Wildlife Art Activity
CLICK HERE for the Wildlife Art Activity
The Alabama Wildlife Federation (AWF) strives to educate Alabama’s youth about our state’s rich biodiversity through our conservation education programs. This highly-educational Wildlife Art Activity provides an opportunity for teachers to integrate art throughout the curriculum including science, social studies, geography, reading, writing and technology. The guidelines for this activity require students to choose one specific wildlife species indigenous to Alabama, and then research the species and its habitat in Alabama. This encourages students to read and utilize regional field identification guides such as the National Audubon Society Field Guide to the Southeastern States, educational books like Scot Duncan’s Southern Wonder: Alabama’s Surprising Biodiversity, and our Student Exploration Link webpages. Thus, the students will learn not only about Alabama’s rich biodiversity but also the ecosystems that support this biodiversity.
Alabama is one of the most biologically diverse places on Earth. The state ranks fifth in the nation in plant and animal diversity, and first in the nation in freshwater species diversity. This wealth of natural biodiversity stems from the state’s diverse physiographic regions, abundance of water resources, and moderate climate. Alabama is home to a wide variety of wildlife including 70 different species of amphibians, 85 species of native reptiles, 433 species of birds, 62 native mammal species, more than 450 species of fish, and thousands of insect species. Alabama also has a high number of “at risk” and imperiled species, and only Hawaii has lost more species to extinction. The primary cause for the decline, extirpation and extinction of these animals is the loss of habitat that provides the food, water, shelter and breeding areas for Alabama’s wildlife to flourish.

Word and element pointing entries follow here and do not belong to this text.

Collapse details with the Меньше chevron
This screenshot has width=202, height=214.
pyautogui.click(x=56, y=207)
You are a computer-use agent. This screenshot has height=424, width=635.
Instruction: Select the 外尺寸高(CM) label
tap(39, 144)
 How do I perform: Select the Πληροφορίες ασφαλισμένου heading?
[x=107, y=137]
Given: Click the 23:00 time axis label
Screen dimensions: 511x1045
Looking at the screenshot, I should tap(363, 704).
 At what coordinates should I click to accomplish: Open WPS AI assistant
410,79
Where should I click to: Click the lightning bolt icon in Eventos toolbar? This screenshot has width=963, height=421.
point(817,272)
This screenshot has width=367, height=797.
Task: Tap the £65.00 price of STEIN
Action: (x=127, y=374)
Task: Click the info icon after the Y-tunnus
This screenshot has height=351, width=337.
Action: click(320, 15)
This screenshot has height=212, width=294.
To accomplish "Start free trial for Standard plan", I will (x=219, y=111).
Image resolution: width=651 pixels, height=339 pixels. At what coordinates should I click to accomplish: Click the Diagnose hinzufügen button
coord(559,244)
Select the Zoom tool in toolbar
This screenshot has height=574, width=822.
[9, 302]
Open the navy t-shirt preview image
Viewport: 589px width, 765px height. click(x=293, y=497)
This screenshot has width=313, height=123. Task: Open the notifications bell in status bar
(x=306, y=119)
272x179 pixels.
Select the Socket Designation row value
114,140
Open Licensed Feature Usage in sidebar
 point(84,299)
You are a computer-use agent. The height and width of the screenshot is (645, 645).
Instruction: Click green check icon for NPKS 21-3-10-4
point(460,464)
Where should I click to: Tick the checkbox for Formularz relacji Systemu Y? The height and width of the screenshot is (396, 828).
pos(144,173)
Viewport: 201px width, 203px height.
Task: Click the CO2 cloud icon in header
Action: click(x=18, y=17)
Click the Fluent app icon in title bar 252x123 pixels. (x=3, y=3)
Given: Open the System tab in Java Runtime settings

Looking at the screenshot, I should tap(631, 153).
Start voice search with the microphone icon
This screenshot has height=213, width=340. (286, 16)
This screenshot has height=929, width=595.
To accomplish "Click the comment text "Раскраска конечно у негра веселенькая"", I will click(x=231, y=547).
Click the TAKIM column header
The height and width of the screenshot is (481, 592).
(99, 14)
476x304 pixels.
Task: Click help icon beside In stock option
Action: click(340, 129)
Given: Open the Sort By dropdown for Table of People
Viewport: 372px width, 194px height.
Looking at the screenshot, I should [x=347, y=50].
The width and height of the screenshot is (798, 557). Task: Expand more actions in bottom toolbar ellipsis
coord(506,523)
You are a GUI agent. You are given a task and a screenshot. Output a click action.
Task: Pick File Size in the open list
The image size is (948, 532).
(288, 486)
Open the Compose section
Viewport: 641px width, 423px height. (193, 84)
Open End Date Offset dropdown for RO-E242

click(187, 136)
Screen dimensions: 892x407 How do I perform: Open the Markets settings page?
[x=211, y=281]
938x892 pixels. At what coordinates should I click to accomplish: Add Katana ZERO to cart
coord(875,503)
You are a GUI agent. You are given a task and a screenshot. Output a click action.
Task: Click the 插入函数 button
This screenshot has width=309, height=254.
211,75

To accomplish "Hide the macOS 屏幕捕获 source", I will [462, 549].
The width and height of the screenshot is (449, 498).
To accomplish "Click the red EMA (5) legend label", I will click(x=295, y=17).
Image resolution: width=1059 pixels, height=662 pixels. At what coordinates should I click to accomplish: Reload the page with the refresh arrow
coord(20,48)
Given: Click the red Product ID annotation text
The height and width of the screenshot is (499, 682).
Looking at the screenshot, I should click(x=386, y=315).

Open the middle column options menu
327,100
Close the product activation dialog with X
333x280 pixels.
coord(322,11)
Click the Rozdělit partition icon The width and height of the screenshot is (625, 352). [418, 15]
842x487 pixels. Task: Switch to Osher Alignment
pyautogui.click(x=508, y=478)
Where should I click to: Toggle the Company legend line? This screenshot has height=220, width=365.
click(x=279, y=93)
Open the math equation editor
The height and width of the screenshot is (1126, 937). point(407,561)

While participating in this Wildlife Art Activity, students will go outside to explore their school grounds to determine if the area currently provides the habitat requirements for the wildlife species they have chosen or if the habitat could be created on the school grounds. After evaluating the school grounds, the students and teachers are encouraged to develop a schoolyard wildlife habitat or enhance their current habitat so that it can be used as an educational tool through the Alabama Outdoor Classroom Program. This will enable students to get outdoors and personally observe local wildlife in its natural habitat, recording their behavior and characteristics just as naturalists, ecologists and artists do, so they can more easily depict the wildlife in its natural habitat in their artwork.